→ **DESCRIPTION OF THE TASK**: Copy the data that follows exactly as it appears, line for line.

→ **WORKING DATA**:
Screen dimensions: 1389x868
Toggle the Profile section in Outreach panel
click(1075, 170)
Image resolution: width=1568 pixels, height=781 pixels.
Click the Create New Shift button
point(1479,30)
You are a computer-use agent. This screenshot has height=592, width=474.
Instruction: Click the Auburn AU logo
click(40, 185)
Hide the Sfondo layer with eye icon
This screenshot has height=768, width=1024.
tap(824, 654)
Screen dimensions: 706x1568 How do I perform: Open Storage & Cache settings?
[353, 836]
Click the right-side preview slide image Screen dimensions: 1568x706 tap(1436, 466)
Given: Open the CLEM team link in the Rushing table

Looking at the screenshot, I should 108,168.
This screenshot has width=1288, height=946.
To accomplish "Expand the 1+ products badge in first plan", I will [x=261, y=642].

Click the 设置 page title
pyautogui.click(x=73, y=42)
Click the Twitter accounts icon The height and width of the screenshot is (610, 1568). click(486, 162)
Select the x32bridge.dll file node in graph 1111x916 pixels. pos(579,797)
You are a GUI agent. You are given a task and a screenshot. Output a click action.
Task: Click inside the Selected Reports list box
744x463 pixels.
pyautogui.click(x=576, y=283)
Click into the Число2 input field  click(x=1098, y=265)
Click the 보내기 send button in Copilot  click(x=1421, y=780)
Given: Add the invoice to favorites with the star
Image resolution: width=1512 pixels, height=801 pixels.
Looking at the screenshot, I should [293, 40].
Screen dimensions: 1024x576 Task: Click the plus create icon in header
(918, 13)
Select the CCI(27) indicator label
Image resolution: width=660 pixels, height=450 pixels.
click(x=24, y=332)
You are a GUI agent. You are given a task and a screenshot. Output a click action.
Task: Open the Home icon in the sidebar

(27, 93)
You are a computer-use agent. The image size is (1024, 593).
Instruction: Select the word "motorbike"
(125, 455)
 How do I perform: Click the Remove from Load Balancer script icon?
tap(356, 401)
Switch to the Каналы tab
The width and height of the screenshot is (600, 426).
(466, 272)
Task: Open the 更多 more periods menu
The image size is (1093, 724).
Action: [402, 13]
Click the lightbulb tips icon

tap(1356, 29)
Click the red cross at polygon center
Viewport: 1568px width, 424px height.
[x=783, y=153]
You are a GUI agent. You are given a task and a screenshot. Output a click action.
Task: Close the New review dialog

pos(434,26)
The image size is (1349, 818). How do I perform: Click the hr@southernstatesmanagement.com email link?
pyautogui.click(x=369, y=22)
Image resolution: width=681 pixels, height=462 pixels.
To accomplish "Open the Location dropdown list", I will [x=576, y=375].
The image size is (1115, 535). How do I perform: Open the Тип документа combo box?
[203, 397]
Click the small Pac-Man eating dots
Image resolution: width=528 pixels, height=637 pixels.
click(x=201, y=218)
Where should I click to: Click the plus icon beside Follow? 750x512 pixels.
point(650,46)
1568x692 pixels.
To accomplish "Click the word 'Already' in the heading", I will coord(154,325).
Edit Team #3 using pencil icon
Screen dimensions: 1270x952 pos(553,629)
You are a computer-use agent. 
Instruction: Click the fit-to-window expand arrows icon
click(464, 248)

→ **RESPONSE**:
Screen dimensions: 1389x868
Toggle the Profile section in Outreach panel
click(1075, 170)
Image resolution: width=1568 pixels, height=781 pixels.
Click the Create New Shift button
point(1479,30)
You are a computer-use agent. This screenshot has height=592, width=474.
Instruction: Click the Auburn AU logo
click(40, 185)
Hide the Sfondo layer with eye icon
This screenshot has height=768, width=1024.
tap(824, 654)
Screen dimensions: 706x1568 How do I perform: Open Storage & Cache settings?
[353, 836]
Click the right-side preview slide image Screen dimensions: 1568x706 tap(1436, 466)
Given: Open the CLEM team link in the Rushing table

Looking at the screenshot, I should 108,168.
This screenshot has width=1288, height=946.
To accomplish "Expand the 1+ products badge in first plan", I will [x=261, y=642].

Click the 设置 page title
pyautogui.click(x=73, y=42)
Click the Twitter accounts icon The height and width of the screenshot is (610, 1568). click(486, 162)
Select the x32bridge.dll file node in graph 1111x916 pixels. pos(579,797)
You are a GUI agent. You are given a task and a screenshot. Output a click action.
Task: Click inside the Selected Reports list box
744x463 pixels.
pyautogui.click(x=576, y=283)
Click into the Число2 input field  click(x=1098, y=265)
Click the 보내기 send button in Copilot  click(x=1421, y=780)
Given: Add the invoice to favorites with the star
Image resolution: width=1512 pixels, height=801 pixels.
Looking at the screenshot, I should [293, 40].
Screen dimensions: 1024x576 Task: Click the plus create icon in header
(918, 13)
Select the CCI(27) indicator label
Image resolution: width=660 pixels, height=450 pixels.
click(x=24, y=332)
You are a GUI agent. You are given a task and a screenshot. Output a click action.
Task: Open the Home icon in the sidebar

(27, 93)
You are a computer-use agent. The image size is (1024, 593).
Instruction: Select the word "motorbike"
(125, 455)
 How do I perform: Click the Remove from Load Balancer script icon?
tap(356, 401)
Switch to the Каналы tab
The width and height of the screenshot is (600, 426).
(466, 272)
Task: Open the 更多 more periods menu
The image size is (1093, 724).
Action: [402, 13]
Click the lightbulb tips icon

tap(1356, 29)
Click the red cross at polygon center
Viewport: 1568px width, 424px height.
[x=783, y=153]
You are a GUI agent. You are given a task and a screenshot. Output a click action.
Task: Close the New review dialog

pos(434,26)
The image size is (1349, 818). How do I perform: Click the hr@southernstatesmanagement.com email link?
pyautogui.click(x=369, y=22)
Image resolution: width=681 pixels, height=462 pixels.
To accomplish "Open the Location dropdown list", I will [x=576, y=375].
The image size is (1115, 535). How do I perform: Open the Тип документа combo box?
[203, 397]
Click the small Pac-Man eating dots
Image resolution: width=528 pixels, height=637 pixels.
click(x=201, y=218)
Where should I click to: Click the plus icon beside Follow? 750x512 pixels.
point(650,46)
1568x692 pixels.
To accomplish "Click the word 'Already' in the heading", I will coord(154,325).
Edit Team #3 using pencil icon
Screen dimensions: 1270x952 pos(553,629)
You are a computer-use agent. 
Instruction: Click the fit-to-window expand arrows icon
click(464, 248)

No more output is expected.